A class of drugs known as “anticholinergics” is frequently used in combination with L-dopa therapy. Acetylcholine is a major neurotransmitter in the brain. Dopamine helps to suppress the effects of acetylcholine. Since there is a brain dopamine deficiency in Parkinson patients, the effects of acetylcholine become more pronounced. The use of anticholinergic compounds can help to control the effects of acetylcholine. Anticholinergics may help to relieve the tremor, rigidity, excessive salivation and sweating that Parkinson patients experience. The anticholinergics can have significant side effects including dry mouth, blurred vision, constipation, difficulty urinating, hallucinations, forgetfulness and confusion. The two most commonly used anticholinergic drugs are trihexyphenidyl (Artane) and benztropine mesylate (Cogentin.)
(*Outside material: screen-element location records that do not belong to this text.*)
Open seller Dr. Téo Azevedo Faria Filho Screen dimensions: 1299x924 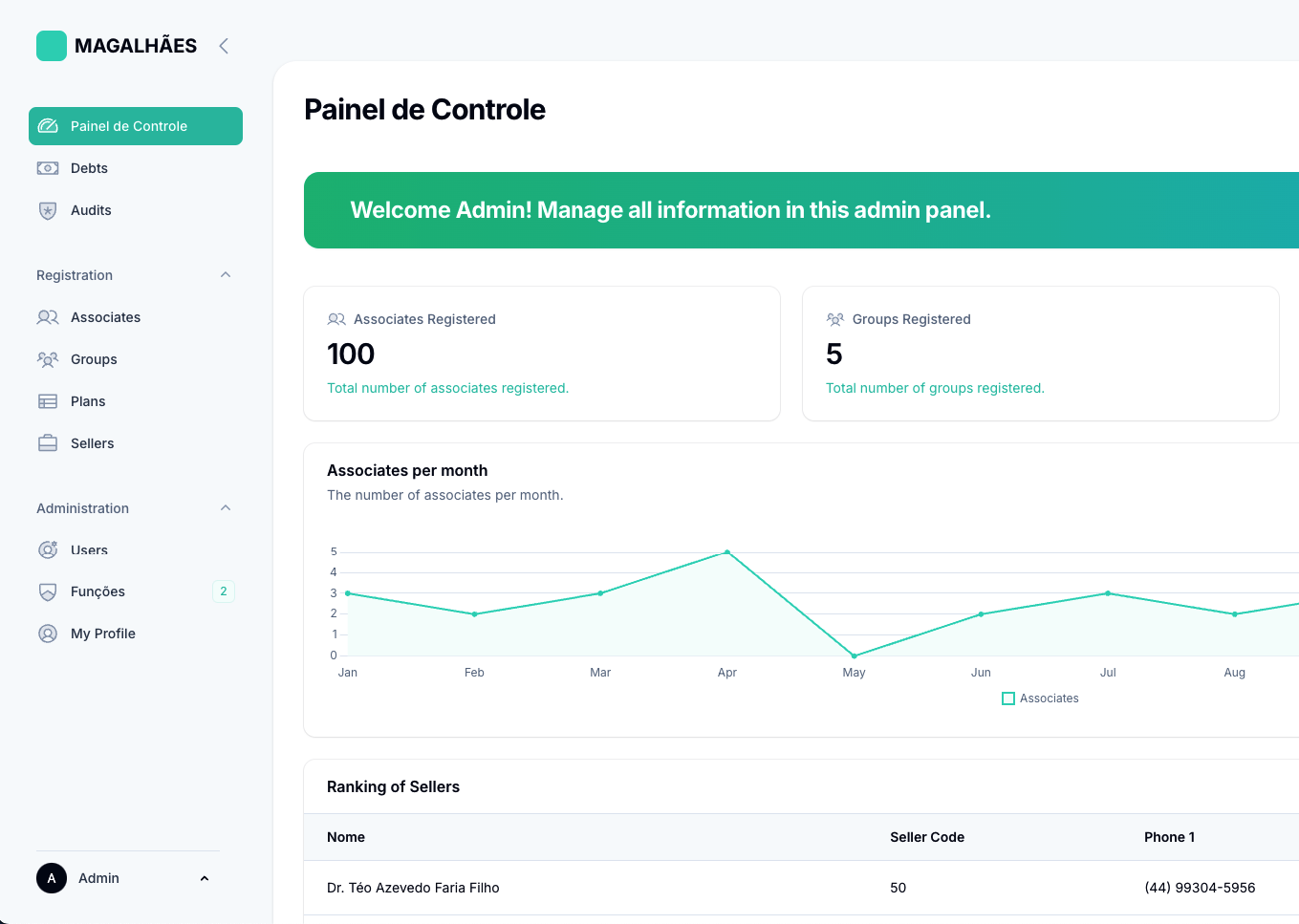pos(413,887)
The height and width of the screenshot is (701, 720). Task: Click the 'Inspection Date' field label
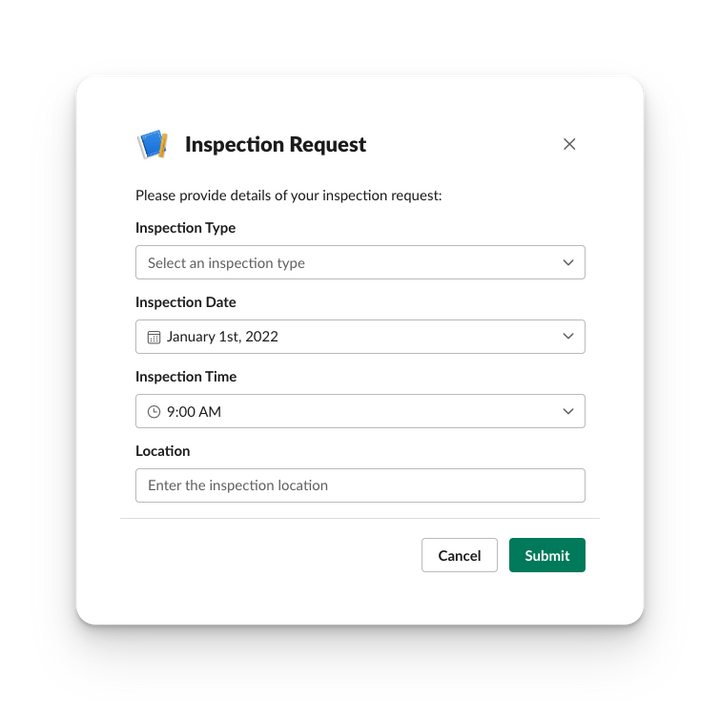(x=186, y=302)
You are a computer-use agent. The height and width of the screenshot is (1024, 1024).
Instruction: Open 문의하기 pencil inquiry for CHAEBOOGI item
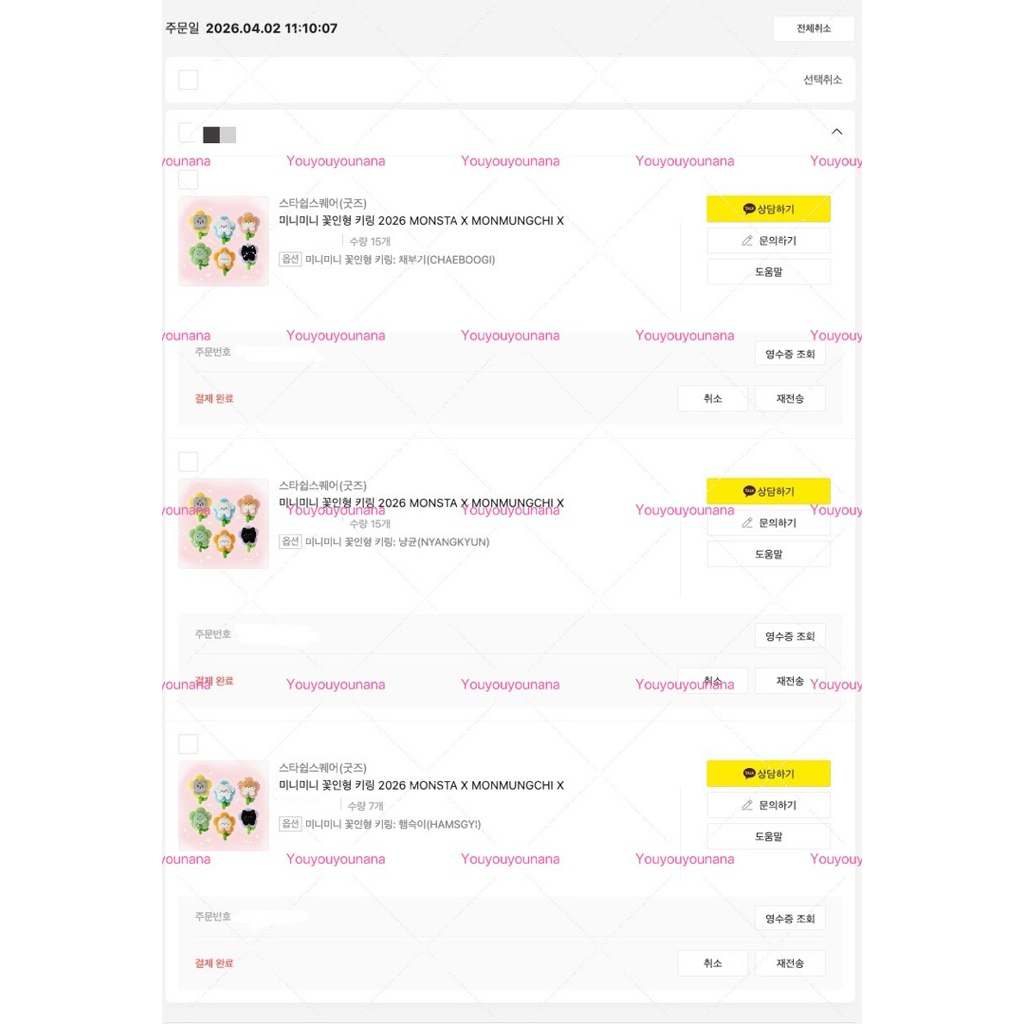click(x=768, y=240)
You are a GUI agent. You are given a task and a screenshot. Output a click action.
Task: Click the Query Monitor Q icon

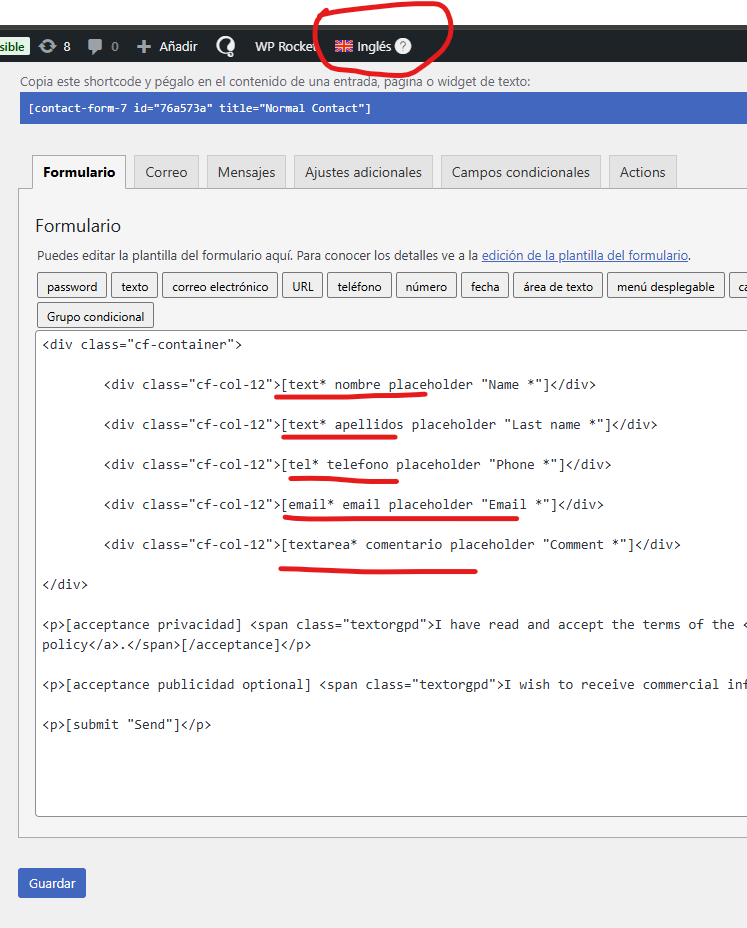coord(226,46)
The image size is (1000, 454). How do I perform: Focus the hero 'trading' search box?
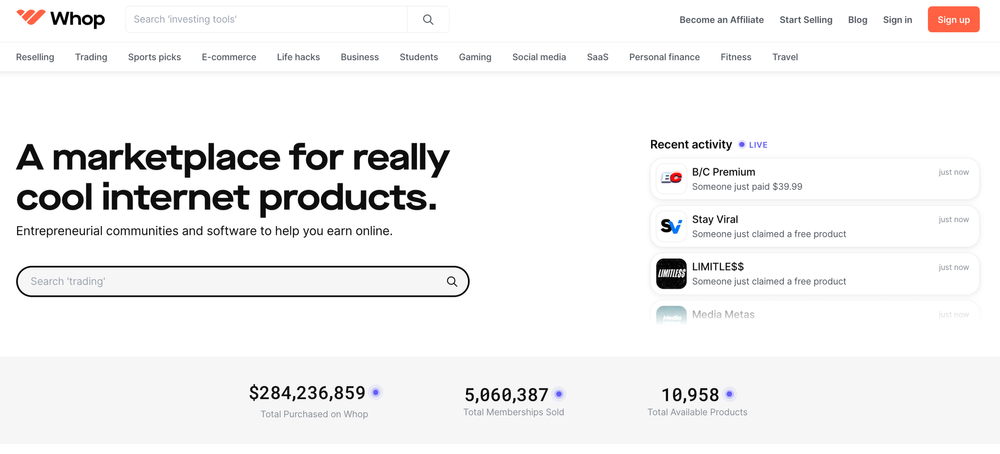(x=230, y=282)
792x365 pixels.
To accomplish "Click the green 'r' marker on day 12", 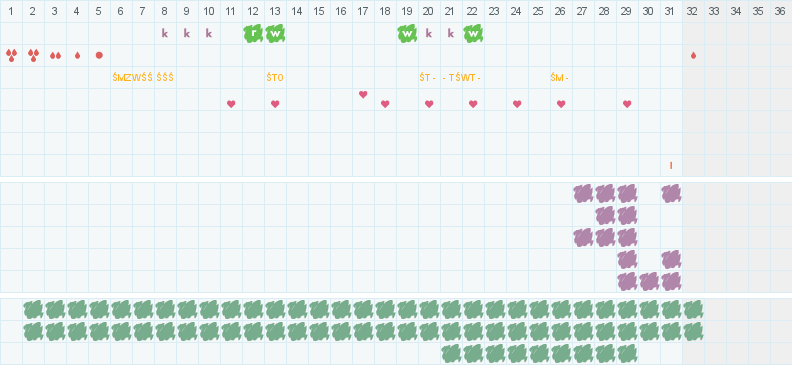I will point(253,33).
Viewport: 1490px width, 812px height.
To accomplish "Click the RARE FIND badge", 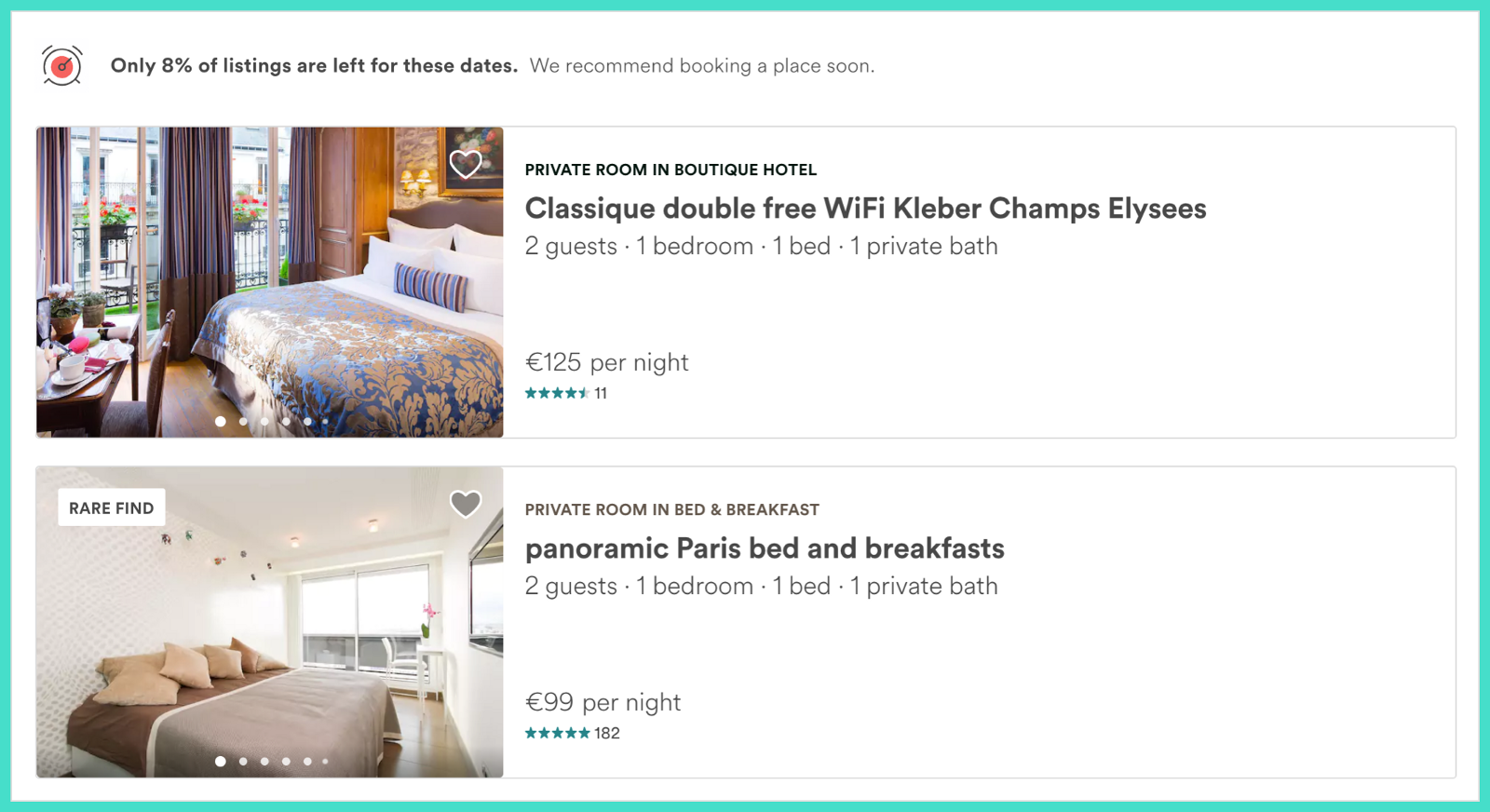I will 112,508.
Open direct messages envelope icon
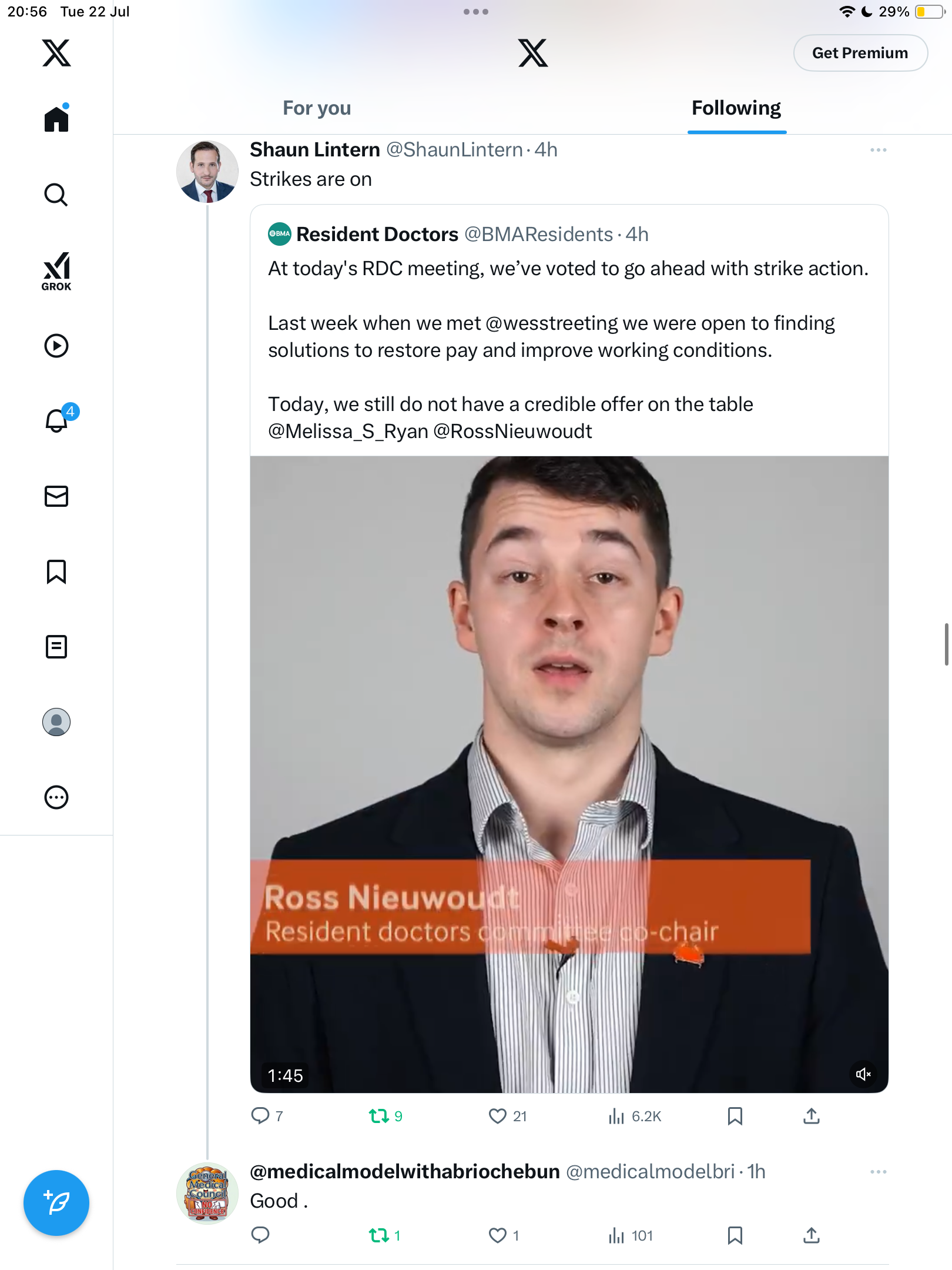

Selegiline (Eldepryl) is a selective monoamine oxidase-B (MAO-B) inhibitor. Dopamine is broken down (metabolized) in the brain by MAO-B. Selegiline can be used for enhancing the effect of L-dopa by slowing the metabolism of dopamine. This has the effect of raising brain dopamine levels. By doing so, the total daily dosage of L-dopa can frequently be reduced. This, in combination with a dopamine agonist and/or Comtan, can reduce or eliminate some of the troublesome side effects seen with higher doses of L-dopa such as confusion, dyskinesias and dystonias. It can also help by smoothing out end-of-dose phenomenon and on-off episodes. The MAO-B inhibitors can occasionally be effective as a first line treatment in early Parkinson’s disease. Newer MAO-B inhibitors are being developed. Zelepar is a newly developed, faster acting form of selegiline. The tablet dissolves rapidly in the mouth and is absorbed through the oral tissues, bypassing stomach adsorption.
Azilect (Rasagiline) is the newest MAO-B inhibitor approved by the FDA for clinical use beginning August 2006. Azilect has been shown in studies to be of significantly better benefit, even when used as initial therapy for Parkinson disease, over selegiline. For patients taking Azilect, they must be made aware of the potential for Serotonin Syndrome. This condition may present clinically as a wide range of clinical symptoms. Mild symptoms may consist of rapid heart rate, sweating, twitching or increased tremor. More severe symptoms can include marked blood pressure elevation and body temperature elevations 102-104°. In the most severe cases, patients may go into shock. Fortunately, Serotonin Syndrome is very rare.